Isabelle Gatti de Gamond


Isabelle Laure Gatti de Gamond was a Belgian educationalist, feminist, and politician.

Life

Isabelle Gatti was the second of four daughters born to Giovanni Gatti, an Italian artist, and feminist writer Zoé de Gamond, of Brussels. Born in Paris, her family moved to Brussels when she was five, having lost their fortune in a failed phalanstère—a utopian community inspired by the writings of utopian socialist Charles Fourier—at Cîteaux.
Her mother, an inspector of girls' schools, died in 1854, and the family's genteel poverty forced Isabelle to seek employment. She found this in Poland, working as a governess with a Polish noble family. During this time, she became an autodidact, teaching herself Ancient Greek, Latin, and philosophy.
She returned to Brussels in 1861, and continued her education by following public courses organised by the city government. Her ideas on education had already been formed, and in 1862 she launched the journal L'Education de la Femme which championed the cause of schooling for girls.
In 1864, with the financial assistance of the city council, she launched the first systematic courses of secondary female education.

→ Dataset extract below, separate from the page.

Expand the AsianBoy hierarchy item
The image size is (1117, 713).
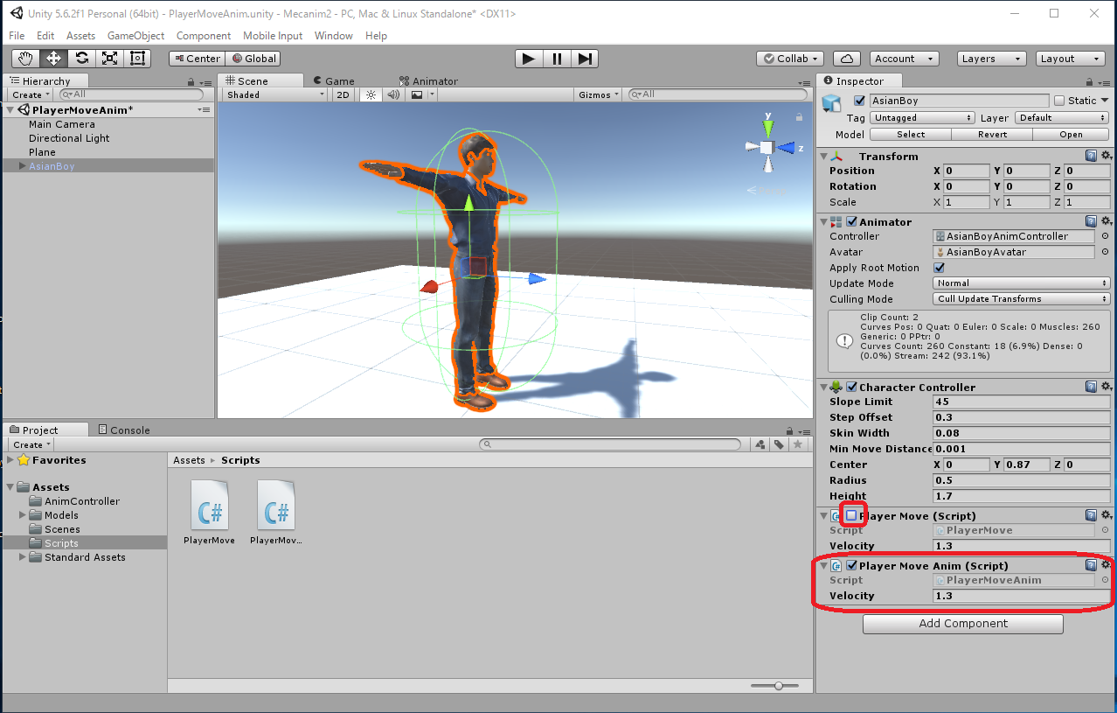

Exceptionally for Belgium of the time, this venture was entirely independent of the Roman Catholic Church, and provided the very first organised secular education for women in Belgium.
The Catholic press opposed her work, but the school was a success. Among the teachers were Marie Popelin, Henriette Dachsbeck, and Anna-Augustine Amoré, mother of Marie Janson. Mayor of Brussels Charles Buls was a staunch supporter and assisted in the creation of an advanced, pre-university section in 1891.
Gatti retired from educational work in 1899 and entered politics as an activist for the Belgian Labour Party. Her work towards universal adult suffrage was disappointingly thwarted by the party's leadership, who suspended support for women's rights to vote in 1901. They expected women to vote for the Catholic Party.

Legacy

In 2005 polls held by Belgian TV stations to find the greatest Belgians, she was voted 55th in the Dutch-language series De Grootste Belg and 88th in the French-language programme Le plus grand Belge.
She is buried in Uccle, where the street she lived on now bears her name.